Massimiliano und Doriana Fuksas haben 2010 den Auftrag für dieses Staatsprojekt an exklusiver Flusslage von oberster Regierungsstelle erhalten. Schon zuvor hatten sie für Saakaschwili ein prominentes Gebäude in Tbilissi entworfen, einen Pan-Verwaltungsbau, der 2012 abgeschlossen wurde. Auch bei der biomorphen Architektur des älteren Projekts wusste man nicht, ob sein aufgefächertes Dach überdimensionierte Blütenblätter oder Pilzhauben darstellen soll, und so schwankt man nun bei diesem Kulturzentrum zwischen verschiedenen Interpretationen: Kriechen da zwei silberglatte Regenwürmer aus dem Berghang heraus oder sind es eher stählerne Gefäßadern?

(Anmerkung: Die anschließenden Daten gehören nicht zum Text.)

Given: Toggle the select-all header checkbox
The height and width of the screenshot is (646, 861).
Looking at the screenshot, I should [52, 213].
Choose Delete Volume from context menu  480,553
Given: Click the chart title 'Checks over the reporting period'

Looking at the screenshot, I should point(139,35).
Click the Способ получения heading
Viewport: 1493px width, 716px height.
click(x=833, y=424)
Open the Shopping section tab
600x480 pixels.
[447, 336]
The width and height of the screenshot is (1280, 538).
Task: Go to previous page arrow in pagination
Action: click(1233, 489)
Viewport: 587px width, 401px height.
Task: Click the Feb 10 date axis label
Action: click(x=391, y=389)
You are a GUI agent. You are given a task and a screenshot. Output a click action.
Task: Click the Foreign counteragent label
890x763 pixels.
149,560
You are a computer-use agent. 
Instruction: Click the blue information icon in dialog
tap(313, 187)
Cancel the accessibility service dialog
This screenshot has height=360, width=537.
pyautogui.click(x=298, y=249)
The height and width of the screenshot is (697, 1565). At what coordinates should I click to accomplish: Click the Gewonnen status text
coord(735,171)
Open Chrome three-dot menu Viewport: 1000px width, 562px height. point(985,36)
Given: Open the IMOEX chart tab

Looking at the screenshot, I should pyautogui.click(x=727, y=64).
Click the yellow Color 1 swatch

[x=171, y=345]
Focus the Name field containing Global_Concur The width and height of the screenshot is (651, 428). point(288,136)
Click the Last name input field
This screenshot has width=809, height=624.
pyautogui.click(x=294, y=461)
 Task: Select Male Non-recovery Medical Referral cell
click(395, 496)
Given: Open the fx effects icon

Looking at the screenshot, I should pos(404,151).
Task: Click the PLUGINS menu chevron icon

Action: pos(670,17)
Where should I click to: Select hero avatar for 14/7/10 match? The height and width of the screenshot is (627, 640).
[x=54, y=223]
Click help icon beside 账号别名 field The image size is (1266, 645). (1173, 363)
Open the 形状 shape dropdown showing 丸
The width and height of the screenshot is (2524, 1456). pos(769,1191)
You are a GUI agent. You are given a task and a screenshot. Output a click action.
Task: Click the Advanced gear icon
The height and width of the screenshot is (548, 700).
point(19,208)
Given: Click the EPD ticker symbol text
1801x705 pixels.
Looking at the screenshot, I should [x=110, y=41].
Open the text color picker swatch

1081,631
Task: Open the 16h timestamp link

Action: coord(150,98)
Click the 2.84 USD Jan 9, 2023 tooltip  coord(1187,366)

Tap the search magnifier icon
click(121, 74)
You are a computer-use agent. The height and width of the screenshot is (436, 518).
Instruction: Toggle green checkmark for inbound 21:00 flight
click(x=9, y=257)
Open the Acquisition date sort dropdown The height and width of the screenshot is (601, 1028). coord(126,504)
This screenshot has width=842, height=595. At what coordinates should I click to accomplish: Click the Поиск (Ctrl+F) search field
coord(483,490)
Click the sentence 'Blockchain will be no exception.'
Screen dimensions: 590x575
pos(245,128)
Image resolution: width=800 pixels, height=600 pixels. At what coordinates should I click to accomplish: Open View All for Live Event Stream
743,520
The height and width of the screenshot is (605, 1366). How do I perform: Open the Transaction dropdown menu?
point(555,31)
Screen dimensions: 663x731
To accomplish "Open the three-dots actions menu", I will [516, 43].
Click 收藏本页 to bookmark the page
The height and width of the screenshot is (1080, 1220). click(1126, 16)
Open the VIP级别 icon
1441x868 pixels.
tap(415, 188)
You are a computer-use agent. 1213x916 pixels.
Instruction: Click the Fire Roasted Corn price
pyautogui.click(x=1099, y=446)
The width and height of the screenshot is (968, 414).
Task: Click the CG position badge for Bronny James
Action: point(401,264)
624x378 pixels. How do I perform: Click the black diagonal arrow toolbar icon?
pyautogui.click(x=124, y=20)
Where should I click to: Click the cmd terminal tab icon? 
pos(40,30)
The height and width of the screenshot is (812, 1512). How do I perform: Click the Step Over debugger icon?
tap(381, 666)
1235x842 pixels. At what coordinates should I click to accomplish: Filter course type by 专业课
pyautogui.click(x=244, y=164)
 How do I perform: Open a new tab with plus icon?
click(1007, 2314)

Die visuelle Verbindung zum Zentrum von Tbilissi ist ein wichtiges Motiv. Deswegen treten die beiden Volumen aus dem Hang heraus und von einer Hauptverkehrsstraße abgewandt in den Park hinein. Der gesamte Bau richtet sich mit seinen verglasten Stirnseiten zur Altstadt, die auf der anderen Uferseite der Kura liegt. Außen mit rostfreiem, glanzpoliertem Stahl verkleidet, bilden diese liegenden Fortsätze auch ein städtebauliches Pendant zu Fuksas' Pilz-Blüten-Hybrid, der sich an das historische Zentrum anschließt.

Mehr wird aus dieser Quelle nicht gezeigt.